--- Exercise directions ---
The records below must be duplicated exactly, character for character.

--- Available data ---
+---+
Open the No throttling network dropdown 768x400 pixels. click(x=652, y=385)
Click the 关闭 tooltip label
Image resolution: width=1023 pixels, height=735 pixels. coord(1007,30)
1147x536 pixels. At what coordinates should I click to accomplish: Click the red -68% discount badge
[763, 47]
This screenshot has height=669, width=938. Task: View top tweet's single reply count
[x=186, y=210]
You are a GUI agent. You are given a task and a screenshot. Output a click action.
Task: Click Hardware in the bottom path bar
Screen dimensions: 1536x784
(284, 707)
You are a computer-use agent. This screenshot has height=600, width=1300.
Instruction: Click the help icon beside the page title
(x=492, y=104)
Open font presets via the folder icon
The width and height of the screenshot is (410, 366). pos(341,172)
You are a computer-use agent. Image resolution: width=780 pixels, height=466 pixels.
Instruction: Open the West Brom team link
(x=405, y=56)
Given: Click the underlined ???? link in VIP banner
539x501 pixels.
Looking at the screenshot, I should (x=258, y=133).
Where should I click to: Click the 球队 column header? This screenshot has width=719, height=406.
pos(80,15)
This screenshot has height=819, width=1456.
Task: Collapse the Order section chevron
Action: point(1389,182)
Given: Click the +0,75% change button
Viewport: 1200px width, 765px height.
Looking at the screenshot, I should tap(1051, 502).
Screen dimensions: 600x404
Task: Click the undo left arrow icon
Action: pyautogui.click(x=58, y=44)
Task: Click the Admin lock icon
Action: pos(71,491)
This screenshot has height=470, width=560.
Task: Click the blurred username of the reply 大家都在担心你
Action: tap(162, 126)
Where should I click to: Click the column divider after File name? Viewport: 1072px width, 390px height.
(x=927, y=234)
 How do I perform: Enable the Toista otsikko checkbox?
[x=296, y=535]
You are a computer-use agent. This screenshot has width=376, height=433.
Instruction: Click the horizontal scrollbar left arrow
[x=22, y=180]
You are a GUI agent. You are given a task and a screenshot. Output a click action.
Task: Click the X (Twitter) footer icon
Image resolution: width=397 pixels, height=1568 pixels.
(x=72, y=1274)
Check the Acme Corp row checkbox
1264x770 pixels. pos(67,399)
+---+
--- Answer box ---
Open the No throttling network dropdown 768x400 pixels. click(x=652, y=385)
Click the 关闭 tooltip label
Image resolution: width=1023 pixels, height=735 pixels. coord(1007,30)
1147x536 pixels. At what coordinates should I click to accomplish: Click the red -68% discount badge
[763, 47]
This screenshot has height=669, width=938. Task: View top tweet's single reply count
[x=186, y=210]
You are a GUI agent. You are given a task and a screenshot. Output a click action.
Task: Click Hardware in the bottom path bar
Screen dimensions: 1536x784
(284, 707)
You are a computer-use agent. This screenshot has height=600, width=1300.
Instruction: Click the help icon beside the page title
(x=492, y=104)
Open font presets via the folder icon
The width and height of the screenshot is (410, 366). pos(341,172)
You are a computer-use agent. Image resolution: width=780 pixels, height=466 pixels.
Instruction: Open the West Brom team link
(x=405, y=56)
Given: Click the underlined ???? link in VIP banner
539x501 pixels.
Looking at the screenshot, I should (x=258, y=133).
Where should I click to: Click the 球队 column header? This screenshot has width=719, height=406.
pos(80,15)
This screenshot has height=819, width=1456.
Task: Collapse the Order section chevron
Action: point(1389,182)
Given: Click the +0,75% change button
Viewport: 1200px width, 765px height.
Looking at the screenshot, I should tap(1051, 502).
Screen dimensions: 600x404
Task: Click the undo left arrow icon
Action: pyautogui.click(x=58, y=44)
Task: Click the Admin lock icon
Action: pos(71,491)
This screenshot has height=470, width=560.
Task: Click the blurred username of the reply 大家都在担心你
Action: tap(162, 126)
Where should I click to: Click the column divider after File name? Viewport: 1072px width, 390px height.
(x=927, y=234)
 How do I perform: Enable the Toista otsikko checkbox?
[x=296, y=535]
You are a computer-use agent. This screenshot has width=376, height=433.
Instruction: Click the horizontal scrollbar left arrow
[x=22, y=180]
You are a GUI agent. You are given a task and a screenshot. Output a click action.
Task: Click the X (Twitter) footer icon
Image resolution: width=397 pixels, height=1568 pixels.
(x=72, y=1274)
Check the Acme Corp row checkbox
1264x770 pixels. pos(67,399)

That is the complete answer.